VII La diversité culturelle contre le formatage des esprits



Les néolibéraux ont parfaitement compris que ce sont aussi les idées qui gouvernent le monde. Leur propagande tend à faire intérioriser celle selon laquelle la mondialisation est non seulement inévitable, mais souhaitable, et que l’on ne peut que s’y adapter en attendant qu’elle répande un jour ses bienfaits à tous. Et si elle tarde à le faire, c’est justement parce qu’elle est encore incomplète…

Il reste que le bourrage de crâne néo­libéral que nous subissons depuis plus d’un quart de siècle se heurte, partout dans le monde, à la réalité vécue par la grande majorité des citoyens. D’où la nécessité où il se trouve de se légiti­mer en se donnant un accompagnement « culturel ». Les néolibéraux voient en effet dans les Cultures et les langues, de même que dans les croyances religieu­ses, les convictions politiques et idéo­logiques, des éléments qui font obstacle à la circulation des marchandises et des services, en tout premier lieu des servi­ces audiovisuels. Leur idéal humain est celui d’un consommateur s’épanouissant dans un Disneyland partout identique.

C’est pourquoi les États-Unis sont aussi virulents dans la promotion de leurs industries des images et du diver­tissement, qui a comme triple effet de contribuer en positif à leur balance com­merciale, de propager une vision idéalisée de l’American Way of Life, et d’empê­cher les créations culturelles véhiculant un imaginaire spécifique. Cette politique a son volet linguistique : l’imposition de l’anglais, langue de la globalisation, com­me vecteur unique de la communication internationale.
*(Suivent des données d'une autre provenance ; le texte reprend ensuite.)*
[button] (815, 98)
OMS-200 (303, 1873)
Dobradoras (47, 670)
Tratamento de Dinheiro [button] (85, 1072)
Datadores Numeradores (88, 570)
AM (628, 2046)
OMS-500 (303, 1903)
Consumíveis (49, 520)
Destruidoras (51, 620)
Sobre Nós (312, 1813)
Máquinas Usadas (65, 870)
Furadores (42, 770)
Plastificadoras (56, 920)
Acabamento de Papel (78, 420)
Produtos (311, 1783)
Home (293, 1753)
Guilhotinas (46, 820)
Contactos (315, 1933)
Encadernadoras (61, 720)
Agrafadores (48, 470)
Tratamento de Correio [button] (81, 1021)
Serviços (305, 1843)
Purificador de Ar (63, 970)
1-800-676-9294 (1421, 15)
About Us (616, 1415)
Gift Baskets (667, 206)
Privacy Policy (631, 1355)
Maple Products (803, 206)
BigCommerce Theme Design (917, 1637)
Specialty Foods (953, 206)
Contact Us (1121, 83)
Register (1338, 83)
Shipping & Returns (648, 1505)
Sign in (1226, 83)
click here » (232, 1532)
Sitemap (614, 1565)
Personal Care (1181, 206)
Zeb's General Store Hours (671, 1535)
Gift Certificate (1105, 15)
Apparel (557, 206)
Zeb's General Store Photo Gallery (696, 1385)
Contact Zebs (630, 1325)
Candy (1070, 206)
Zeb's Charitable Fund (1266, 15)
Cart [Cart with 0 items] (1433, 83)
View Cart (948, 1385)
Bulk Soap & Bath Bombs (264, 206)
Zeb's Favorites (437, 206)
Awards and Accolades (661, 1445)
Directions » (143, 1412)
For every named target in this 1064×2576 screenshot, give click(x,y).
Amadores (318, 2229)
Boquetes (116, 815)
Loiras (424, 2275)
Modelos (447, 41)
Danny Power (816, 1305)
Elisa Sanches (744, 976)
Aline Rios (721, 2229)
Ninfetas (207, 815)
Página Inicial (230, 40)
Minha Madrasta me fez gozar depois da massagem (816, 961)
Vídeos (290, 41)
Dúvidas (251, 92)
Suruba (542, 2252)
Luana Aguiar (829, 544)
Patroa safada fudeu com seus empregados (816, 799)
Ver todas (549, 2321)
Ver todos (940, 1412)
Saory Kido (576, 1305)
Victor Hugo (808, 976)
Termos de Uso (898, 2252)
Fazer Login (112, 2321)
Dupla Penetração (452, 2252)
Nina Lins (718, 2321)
Le refus de ce qu’il faut bien ap­peler un impérialisme culturel et lin­guistique est une des composantes essentielles du combat contre le néo­libéralisme. Comme l’est, par voie de conséquence, la promotion de la di­versité des cultures (dès lors qu’elles ne sont pas en contradiction avec les droits humains), ainsi que des langues, en particulier par la coopération entre les grandes zones géolinguistiques : arabophonie, francophonie, hispano­phonie, lusophonie, etc.

Mesures

98. Application stricte du règlement linguistique de l’UE faisant obligation de rendre disponibles tous les documents officiels dans chacune des langues officielles de l’UE. Invalidation automatique de toute décision résultant de délibérations où ces conditions n’auraient pas été réunies.

99. Obligation faite à la BCE de publier tous ses documents dans chacune des langues des pays membres de l’Eurogroupe.

100. Augmentation substantielle des budgets des programmes culturels (livre, cinéma, etc.) de l’UE impliquant des traductions.

101.Reconnaissance du droit de chaque citoyen à travailler dans la langue de son pays, et mise en application immédiate de ce droit par la France. Ce qui implique notamment que doivent être rédigés ou disponibles en français : les contrats de travail, les brevets, les documents internes aux entreprises, les notices d’emploi de tous les produits vendus sur le territoire national.

102. Respect du droit à l’information et du droit d’informer, ce qui passe notamment par :
- des mesures draconiennes anti-concentration ;
- la suppression de la publicité dans le financement des radios et télévisions publiques, le manque à gagner étant comblé par des prélèvements sur les recettes publicitaires des chaînes privées ;
- la déprivatisation de TF1 par le non renouvellement de sa concession hertzienne ;
- des aides publiques aux chaînes et radios associatives ;
- l’interdiction de la participation des entreprises bénéficiant de marchés publics au capital des chaînes et stations privées ;
- la création d’un statut d’entreprise de presse à but non lucratif.